● **REQUIRED TASK 1**: Rewrite the paragraph in the passage on exposure misclassification that begins "Following Ogburn and Vanderweele (2013)" as a short bulleted list that keeps its main facts.
● **REQUIRED TASK 2**: In the passage on exposure misclassification, list every one-word term that the paragraph beginning "Following Ogburn and Vanderweele (2013)" uses to name a property of the matrix P.
● **REQUIRED TASK 3**: Translate this sentence from the passage on exposure misclassification into Spanish: "Hence, tapered misclassification corresponds to better behavior than merely monotone misclassification."

==== SOURCE DOCUMENT ====

Thus, $\left(\mathrm{\alpha },\mathrm{\beta },\mathrm{\kappa }\right)$, which describes the joint distribution of $\left(X,Y\right)$, maps to $\left({\mathrm{\alpha }}^{\ast },{\mathrm{\beta }}^{\ast },{\mathrm{\kappa }}^{\ast }\right)$, which describes the joint distribution of $\left({X}^{\ast },Y\right)$. As a minor comment, if we assume normality of $\left(Y|X\right)$, then $\left(\mathrm{\alpha },\mathrm{\beta },\mathrm{\kappa }\right)$ completely characterizes the joint distribution of $\left(X,Y\right)$. However, it does not follow that $\left({\mathrm{\alpha }}^{\ast },{\mathrm{\beta }}^{\ast },{\mathrm{\kappa }}^{\ast }\right)$ completely characterizes the joint distribution of $\left({X}^{\ast },Y\right)$, as normality of $\left(Y|X\right)$ induces a mixture of normal distributions for $\left(Y|{X}^{\ast }\right)$.

Generally, we expect less extreme exposure misclassification to result in less damage, when inferences based on the $\left({X}^{\ast },Y\right)$ data are interpreted directly as applying to the $\left(X,Y\right)$ relationship. To quantify the extent to which the exposure classification is nicely behaved, P is termed monotone if, for each i, ${p}_{i,i+\mathrm{\delta }}$ and ${p}_{i,i-\mathrm{\delta }}$ are both decreasing in $\mathrm{\delta }$ for $\mathrm{\delta }\ge 0$. That is, for each i, the distribution of $\left({X}^{\ast }|X=i\right)$ is unimodal with mode at ${X}^{\ast }=i$. Thus, monotonicity corresponds to a less good classification being less likely. A non-monotone P clearly corresponds to rather pathological misclassification.

Following Ogburn and Vanderweele (2013), if both P and ${P}^{T}$ are monotone, then P is said to be tapered, i.e., the classification probabilities taper off as one moves away vertically or horizontally from the diagonal of P. Hence, tapered misclassification corresponds to better behavior than merely monotone misclassification. We can also consider whether P is a banded matrix. For instance, a tridiagonal P rules out classifications that are off by more than one category. In qualitative terms, a P which is both tapered and tridiagonal might be regarded as the least threatening form of exposure misclassification. Another nice property for P to possess is ${min}_{i}\phantom{\rule{thinmathspace}{0ex}}{p}_{ii}>0.5$, i.e., for all exposure levels correct classification is more likely than incorrect classification.

==== MATERIAL PROVIDED ====

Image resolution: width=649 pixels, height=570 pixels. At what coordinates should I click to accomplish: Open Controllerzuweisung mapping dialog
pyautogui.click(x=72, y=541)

====

● **EXPECTED ANSWER 1**:
- Following Ogburn and Vanderweele (2013), P is called tapered if both P and its transpose are monotone, meaning classification probabilities taper off moving vertically or horizontally away from the diagonal.
- Tapered misclassification behaves better than merely monotone misclassification.
- P may also be a banded matrix. A tridiagonal P, for example, rules out classifications off by more than one category.
- A P that is both tapered and tridiagonal might be seen as the least threatening form of exposure misclassification.
- Another desirable property is that the smallest diagonal entry of P exceeds 0.5, so correct classification is more likely than incorrect classification at every exposure level.

● **EXPECTED ANSWER 2**:
monotone
tapered
banded
tridiagonal

● **EXPECTED ANSWER 3**: Por lo tanto, la clasificación errónea atenuada corresponde a un mejor comportamiento que la clasificación errónea meramente monótona.